▸ PROMPT: In the entries that follow, the first line to write out is the one containing "Task: Click the Jiutepec", and the last is the one containing "The width and height of the screenshot is (824, 430).". Reproduce that stretch exactly, with nothing before or after it.

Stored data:
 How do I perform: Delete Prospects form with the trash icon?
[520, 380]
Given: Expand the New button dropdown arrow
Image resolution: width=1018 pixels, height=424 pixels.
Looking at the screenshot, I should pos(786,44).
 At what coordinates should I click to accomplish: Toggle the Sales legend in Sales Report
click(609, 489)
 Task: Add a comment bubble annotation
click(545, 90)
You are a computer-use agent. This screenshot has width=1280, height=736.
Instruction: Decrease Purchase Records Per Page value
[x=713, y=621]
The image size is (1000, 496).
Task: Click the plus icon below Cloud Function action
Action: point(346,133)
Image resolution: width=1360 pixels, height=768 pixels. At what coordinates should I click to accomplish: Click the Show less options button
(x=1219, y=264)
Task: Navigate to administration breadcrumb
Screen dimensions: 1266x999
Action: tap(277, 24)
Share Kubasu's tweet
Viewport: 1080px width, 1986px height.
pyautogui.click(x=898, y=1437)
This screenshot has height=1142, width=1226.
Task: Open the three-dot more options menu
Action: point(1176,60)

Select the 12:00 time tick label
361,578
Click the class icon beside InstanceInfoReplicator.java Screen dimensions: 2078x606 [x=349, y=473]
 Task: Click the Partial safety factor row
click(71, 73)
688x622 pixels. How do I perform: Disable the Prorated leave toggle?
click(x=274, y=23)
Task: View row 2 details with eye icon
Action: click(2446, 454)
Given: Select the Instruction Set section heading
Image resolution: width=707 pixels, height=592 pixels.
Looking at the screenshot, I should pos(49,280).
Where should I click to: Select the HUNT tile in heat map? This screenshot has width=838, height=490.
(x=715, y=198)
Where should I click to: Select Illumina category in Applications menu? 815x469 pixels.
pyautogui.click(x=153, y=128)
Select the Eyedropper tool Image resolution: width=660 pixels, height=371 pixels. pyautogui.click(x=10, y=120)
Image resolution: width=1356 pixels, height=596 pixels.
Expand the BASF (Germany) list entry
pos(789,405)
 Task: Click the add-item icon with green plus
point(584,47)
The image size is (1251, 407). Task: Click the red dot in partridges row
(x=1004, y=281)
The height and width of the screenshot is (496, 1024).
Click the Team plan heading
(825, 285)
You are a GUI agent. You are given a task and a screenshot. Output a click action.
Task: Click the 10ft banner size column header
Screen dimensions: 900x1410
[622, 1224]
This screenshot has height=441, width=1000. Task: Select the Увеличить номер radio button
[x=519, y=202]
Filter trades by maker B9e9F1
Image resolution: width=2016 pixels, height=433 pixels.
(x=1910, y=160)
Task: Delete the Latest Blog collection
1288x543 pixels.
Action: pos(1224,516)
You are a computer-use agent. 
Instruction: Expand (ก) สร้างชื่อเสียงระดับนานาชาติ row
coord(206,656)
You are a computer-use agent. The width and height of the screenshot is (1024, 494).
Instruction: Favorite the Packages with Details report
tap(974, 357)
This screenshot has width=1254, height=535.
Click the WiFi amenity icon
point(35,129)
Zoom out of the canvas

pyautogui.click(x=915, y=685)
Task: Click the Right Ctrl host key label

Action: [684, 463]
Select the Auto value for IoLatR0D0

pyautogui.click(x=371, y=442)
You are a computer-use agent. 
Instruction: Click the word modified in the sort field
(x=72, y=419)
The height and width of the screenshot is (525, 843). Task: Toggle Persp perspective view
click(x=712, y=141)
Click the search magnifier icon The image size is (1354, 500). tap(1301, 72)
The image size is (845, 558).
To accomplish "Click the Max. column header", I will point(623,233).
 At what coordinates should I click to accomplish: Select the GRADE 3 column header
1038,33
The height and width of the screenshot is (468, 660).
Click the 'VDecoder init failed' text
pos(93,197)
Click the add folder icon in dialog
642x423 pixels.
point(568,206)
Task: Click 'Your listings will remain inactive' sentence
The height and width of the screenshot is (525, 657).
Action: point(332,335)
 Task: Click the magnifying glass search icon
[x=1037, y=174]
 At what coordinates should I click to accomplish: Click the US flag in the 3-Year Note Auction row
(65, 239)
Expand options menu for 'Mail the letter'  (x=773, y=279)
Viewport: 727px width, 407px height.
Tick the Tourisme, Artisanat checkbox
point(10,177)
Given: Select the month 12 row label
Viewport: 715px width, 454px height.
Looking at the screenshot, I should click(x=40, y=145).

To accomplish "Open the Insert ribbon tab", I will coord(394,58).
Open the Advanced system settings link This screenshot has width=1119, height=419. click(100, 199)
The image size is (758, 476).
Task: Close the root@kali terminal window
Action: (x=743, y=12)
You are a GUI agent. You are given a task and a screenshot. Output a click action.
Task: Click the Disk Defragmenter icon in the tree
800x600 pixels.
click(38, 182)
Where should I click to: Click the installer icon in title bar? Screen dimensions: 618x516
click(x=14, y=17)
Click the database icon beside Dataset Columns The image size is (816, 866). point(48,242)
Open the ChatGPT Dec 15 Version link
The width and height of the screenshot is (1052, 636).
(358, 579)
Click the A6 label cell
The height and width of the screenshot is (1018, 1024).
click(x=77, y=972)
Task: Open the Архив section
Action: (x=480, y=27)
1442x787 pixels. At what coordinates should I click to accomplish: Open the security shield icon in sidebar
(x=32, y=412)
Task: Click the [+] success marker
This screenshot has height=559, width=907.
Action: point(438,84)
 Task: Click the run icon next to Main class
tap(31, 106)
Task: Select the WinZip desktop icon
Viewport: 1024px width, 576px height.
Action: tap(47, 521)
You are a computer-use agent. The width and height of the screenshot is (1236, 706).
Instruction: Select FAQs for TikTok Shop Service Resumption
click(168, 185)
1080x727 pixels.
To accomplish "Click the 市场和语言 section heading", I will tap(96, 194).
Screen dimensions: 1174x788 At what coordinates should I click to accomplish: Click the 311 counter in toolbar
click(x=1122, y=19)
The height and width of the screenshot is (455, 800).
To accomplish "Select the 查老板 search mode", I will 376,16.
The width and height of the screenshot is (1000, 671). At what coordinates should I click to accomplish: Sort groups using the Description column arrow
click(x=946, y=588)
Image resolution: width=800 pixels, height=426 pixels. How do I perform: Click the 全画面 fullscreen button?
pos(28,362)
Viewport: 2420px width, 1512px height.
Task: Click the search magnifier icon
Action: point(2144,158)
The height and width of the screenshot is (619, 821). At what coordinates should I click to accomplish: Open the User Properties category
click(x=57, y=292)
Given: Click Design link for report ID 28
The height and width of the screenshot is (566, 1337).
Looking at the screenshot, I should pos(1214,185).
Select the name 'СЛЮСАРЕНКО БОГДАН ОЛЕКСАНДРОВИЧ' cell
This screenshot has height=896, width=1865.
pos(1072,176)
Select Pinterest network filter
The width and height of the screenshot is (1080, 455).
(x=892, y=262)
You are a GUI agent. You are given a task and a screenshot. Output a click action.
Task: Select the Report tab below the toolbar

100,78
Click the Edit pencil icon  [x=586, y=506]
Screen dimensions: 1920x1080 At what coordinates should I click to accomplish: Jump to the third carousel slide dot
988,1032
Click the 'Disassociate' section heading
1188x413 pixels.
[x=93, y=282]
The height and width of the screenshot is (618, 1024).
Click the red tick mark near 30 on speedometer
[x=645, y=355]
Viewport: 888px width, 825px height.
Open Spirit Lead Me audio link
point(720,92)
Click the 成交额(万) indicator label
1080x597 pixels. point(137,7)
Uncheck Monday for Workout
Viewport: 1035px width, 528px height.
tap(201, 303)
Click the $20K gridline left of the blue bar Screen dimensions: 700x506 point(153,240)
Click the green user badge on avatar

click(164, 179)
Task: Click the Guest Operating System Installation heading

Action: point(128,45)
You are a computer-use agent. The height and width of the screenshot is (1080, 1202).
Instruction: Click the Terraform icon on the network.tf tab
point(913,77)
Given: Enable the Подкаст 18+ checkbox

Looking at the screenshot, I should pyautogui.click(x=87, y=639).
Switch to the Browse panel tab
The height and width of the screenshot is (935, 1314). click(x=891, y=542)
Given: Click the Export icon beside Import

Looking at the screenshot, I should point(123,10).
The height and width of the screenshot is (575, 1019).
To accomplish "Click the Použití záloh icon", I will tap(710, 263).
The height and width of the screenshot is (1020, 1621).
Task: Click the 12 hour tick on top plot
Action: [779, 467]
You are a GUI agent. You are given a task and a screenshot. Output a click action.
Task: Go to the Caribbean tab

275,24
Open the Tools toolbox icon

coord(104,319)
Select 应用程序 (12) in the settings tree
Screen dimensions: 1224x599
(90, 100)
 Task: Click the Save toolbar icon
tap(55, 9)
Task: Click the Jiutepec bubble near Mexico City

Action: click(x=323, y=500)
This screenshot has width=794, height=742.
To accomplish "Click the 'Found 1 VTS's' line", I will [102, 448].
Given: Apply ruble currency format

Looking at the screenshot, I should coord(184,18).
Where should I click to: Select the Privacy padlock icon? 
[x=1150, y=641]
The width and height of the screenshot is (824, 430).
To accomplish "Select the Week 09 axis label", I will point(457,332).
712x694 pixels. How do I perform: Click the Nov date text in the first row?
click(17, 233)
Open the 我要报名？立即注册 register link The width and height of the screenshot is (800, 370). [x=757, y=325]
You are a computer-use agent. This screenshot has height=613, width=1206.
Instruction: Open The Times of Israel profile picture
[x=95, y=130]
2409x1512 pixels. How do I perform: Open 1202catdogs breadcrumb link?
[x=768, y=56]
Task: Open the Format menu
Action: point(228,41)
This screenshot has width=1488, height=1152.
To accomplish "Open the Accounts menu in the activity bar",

▸ ANSWER BOX:
Task: Click the Jiutepec bubble near Mexico City

Action: click(x=323, y=500)
This screenshot has width=794, height=742.
To accomplish "Click the 'Found 1 VTS's' line", I will [102, 448].
Given: Apply ruble currency format

Looking at the screenshot, I should coord(184,18).
Where should I click to: Select the Privacy padlock icon? 
[x=1150, y=641]
The width and height of the screenshot is (824, 430).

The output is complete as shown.